We recall the colligative-property formula for depression in freezing point:

$$\Delta T_f = i\,K_f\,m$$

Here $$\Delta T_f$$ is the lowering of the freezing point, $$i$$ is the van’t Hoff factor (total number of particles formed in solution per formula unit), $$K_f$$ is the cryoscopic constant of the solvent (water in this case), and $$m$$ is the molality of the solution. For all the solutions given, the concentration is stated as 0.10 M; at such low concentration the numerical value of molarity and molality are practically the same, so we can safely put $$m = 0.10\ \text{mol kg}^{-1}$$ for every solution.

First, let us evaluate the reference solution, 0.10 M ethanol, C$$_2$$H$$_5$$OH. Ethanol is a nonelectrolyte; it does not dissociate into ions. Therefore

$$i_{\text{EtOH}} = 1$$

Substituting in the formula gives

$$\Delta T_{f,\text{EtOH}} = 1 \times K_f \times 0.10 = 0.10\,K_f$$

Any solution that produces a greater $$\Delta T_f$$ (that is, any solution for which $$i > 1$$ under the same molality) will have its freezing point lower than that of the ethanol solution. Now we examine each salt one by one, writing its ionic dissociation equation, counting the ions, finding $$i$$, and then comparing its $$\Delta T_f$$ with $$0.10\,K_f$$.

(i) For barium phosphate, Ba$$_3$$(PO$$_4$$)$$_2$$:

$$\text{Ba}_3(\text{PO}_4)_2 \rightarrow 3\,\text{Ba}^{2+} + 2\,\text{PO}_4^{3-}$$

Number of ions = $$3 + 2 = 5$$, hence

$$i_{\,\text{Ba}_3(\text{PO}_4)_2} = 5$$

Therefore

$$\Delta T_{f,\,\text{Ba}_3(\text{PO}_4)_2} = 5 \times K_f \times 0.10 = 0.50\,K_f$$

Clearly $$0.50\,K_f > 0.10\,K_f$$, so this solution freezes lower than the ethanol solution.

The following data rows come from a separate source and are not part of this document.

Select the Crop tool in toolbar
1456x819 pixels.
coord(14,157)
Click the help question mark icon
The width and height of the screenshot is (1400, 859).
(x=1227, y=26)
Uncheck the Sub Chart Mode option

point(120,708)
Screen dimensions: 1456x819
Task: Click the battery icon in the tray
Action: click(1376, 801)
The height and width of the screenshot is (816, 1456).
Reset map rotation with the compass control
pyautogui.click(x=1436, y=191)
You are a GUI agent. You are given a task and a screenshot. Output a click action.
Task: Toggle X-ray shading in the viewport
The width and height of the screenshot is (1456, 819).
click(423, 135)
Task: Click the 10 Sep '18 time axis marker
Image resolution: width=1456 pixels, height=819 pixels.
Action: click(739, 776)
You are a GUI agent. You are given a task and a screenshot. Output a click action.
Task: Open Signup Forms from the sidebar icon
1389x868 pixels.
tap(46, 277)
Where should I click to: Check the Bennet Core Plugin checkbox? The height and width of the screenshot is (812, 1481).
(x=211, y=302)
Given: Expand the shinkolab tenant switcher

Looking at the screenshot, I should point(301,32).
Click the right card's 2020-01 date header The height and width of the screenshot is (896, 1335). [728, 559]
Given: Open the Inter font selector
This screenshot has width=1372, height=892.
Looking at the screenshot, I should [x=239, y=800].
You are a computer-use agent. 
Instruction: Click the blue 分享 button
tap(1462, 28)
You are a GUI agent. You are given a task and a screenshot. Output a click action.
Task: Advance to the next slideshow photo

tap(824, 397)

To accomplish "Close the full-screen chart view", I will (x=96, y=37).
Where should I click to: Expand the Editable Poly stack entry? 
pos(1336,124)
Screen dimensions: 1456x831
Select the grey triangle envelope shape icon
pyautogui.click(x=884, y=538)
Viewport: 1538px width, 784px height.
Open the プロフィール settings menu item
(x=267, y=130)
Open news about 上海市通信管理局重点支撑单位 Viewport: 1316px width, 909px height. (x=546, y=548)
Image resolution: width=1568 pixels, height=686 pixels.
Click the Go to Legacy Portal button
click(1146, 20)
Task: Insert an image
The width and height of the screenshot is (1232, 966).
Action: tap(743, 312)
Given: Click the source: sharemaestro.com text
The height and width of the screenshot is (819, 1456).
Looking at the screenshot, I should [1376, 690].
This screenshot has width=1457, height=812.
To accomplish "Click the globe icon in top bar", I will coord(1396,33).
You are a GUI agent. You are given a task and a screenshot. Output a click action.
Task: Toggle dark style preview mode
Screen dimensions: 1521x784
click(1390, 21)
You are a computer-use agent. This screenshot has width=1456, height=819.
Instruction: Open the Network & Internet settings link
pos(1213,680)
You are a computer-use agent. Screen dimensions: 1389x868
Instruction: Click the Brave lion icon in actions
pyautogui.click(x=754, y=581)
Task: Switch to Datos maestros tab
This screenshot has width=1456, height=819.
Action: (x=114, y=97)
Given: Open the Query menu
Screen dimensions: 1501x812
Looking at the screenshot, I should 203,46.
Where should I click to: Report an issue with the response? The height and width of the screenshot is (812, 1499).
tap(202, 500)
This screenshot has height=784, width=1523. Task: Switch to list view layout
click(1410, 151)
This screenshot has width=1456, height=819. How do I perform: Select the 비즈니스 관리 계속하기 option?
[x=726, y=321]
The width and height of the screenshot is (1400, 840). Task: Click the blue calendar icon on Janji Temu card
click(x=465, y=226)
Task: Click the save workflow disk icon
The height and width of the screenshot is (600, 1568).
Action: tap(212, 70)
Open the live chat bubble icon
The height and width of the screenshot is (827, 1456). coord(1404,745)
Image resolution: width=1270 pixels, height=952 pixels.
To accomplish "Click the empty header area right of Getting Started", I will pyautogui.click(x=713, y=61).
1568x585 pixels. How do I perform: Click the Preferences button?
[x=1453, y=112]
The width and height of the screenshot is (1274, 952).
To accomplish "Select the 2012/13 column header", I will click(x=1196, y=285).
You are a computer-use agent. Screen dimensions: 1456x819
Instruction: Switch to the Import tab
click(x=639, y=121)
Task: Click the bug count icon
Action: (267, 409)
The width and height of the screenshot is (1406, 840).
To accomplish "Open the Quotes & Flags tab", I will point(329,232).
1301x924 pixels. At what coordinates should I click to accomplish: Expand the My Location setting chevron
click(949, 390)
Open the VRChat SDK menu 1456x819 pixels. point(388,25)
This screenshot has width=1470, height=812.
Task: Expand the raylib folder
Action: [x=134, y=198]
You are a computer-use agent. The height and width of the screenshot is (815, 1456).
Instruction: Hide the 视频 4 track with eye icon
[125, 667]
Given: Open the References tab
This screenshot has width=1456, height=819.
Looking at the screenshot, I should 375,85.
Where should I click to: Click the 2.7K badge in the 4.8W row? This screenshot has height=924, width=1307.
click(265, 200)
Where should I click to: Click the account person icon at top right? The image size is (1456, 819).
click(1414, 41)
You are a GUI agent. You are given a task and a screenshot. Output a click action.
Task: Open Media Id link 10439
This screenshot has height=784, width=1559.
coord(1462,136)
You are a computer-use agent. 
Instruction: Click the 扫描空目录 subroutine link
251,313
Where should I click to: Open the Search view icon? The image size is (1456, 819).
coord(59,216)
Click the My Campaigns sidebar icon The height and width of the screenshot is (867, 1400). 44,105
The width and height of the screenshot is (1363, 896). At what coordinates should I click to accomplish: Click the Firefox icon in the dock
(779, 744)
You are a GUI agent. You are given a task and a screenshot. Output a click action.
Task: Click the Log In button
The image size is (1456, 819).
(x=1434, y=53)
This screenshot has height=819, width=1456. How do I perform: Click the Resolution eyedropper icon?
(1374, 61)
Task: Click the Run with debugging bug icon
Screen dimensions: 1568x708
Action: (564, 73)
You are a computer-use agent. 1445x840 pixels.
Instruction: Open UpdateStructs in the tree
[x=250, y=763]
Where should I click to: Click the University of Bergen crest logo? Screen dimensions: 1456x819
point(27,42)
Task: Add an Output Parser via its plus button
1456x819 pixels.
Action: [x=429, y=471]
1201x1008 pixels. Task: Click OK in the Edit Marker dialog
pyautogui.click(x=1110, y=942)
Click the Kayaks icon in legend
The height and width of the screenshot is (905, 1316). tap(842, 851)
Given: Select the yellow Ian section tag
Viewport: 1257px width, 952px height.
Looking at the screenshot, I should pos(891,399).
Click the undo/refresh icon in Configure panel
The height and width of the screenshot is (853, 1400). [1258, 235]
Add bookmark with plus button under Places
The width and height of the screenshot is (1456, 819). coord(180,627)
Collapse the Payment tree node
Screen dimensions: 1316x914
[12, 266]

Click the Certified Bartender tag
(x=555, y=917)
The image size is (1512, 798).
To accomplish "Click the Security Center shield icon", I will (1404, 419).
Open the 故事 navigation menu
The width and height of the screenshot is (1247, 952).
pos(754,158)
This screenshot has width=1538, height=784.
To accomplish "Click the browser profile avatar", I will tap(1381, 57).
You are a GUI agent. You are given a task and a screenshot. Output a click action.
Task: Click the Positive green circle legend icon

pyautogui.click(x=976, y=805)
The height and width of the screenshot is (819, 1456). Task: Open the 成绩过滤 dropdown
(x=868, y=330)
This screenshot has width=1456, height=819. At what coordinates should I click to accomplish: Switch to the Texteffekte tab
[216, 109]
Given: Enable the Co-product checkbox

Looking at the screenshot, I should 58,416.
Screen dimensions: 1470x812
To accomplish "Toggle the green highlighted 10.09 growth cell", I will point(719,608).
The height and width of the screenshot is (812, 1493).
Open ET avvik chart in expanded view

(ii) For sodium sulfate, Na$$_2$$SO$$_4$$:

$$\text{Na}_2\text{SO}_4 \rightarrow 2\,\text{Na}^{+} + \text{SO}_4^{2-}$$

Number of ions = $$2 + 1 = 3$$, thus

$$i_{\text{Na}_2\text{SO}_4} = 3$$

Hence

$$\Delta T_{f,\,\text{Na}_2\text{SO}_4} = 3 \times K_f \times 0.10 = 0.30\,K_f$$

Again $$0.30\,K_f > 0.10\,K_f$$, so this solution also freezes lower.

(iii) For potassium chloride, KCl:

$$\text{KCl} \rightarrow \text{K}^{+} + \text{Cl}^{-}$$

Number of ions = $$1 + 1 = 2$$, giving

$$i_{\text{KCl}} = 2$$

Thus

$$\Delta T_{f,\,\text{KCl}} = 2 \times K_f \times 0.10 = 0.20\,K_f$$

Since $$0.20\,K_f > 0.10\,K_f$$, this solution also has a lower freezing point than ethanol.

(iv) For lithium phosphate, Li$$_3$$PO$$_4$$:

$$\text{Li}_3\text{PO}_4 \rightarrow 3\,\text{Li}^{+} + \text{PO}_4^{3-}$$

Number of ions = $$3 + 1 = 4$$, so

$$i_{\text{Li}_3\text{PO}_4} = 4$$

Hence

$$\Delta T_{f,\,\text{Li}_3\text{PO}_4} = 4 \times K_f \times 0.10 = 0.40\,K_f$$

Again $$0.40\,K_f > 0.10\,K_f$$, so this one too freezes lower.

We observe that for every one of the four salts the van’t Hoff factor is greater than 1, which makes their calculated $$\Delta T_f$$ larger than $$0.10\,K_f$$, the value for the 0.10 M ethanol reference. Consequently, the freezing points of all four salt solutions are lower than that of the 0.10 M ethanol solution.

So, the total number of such solutions is $$4$$.

Hence, the correct answer is Option 4.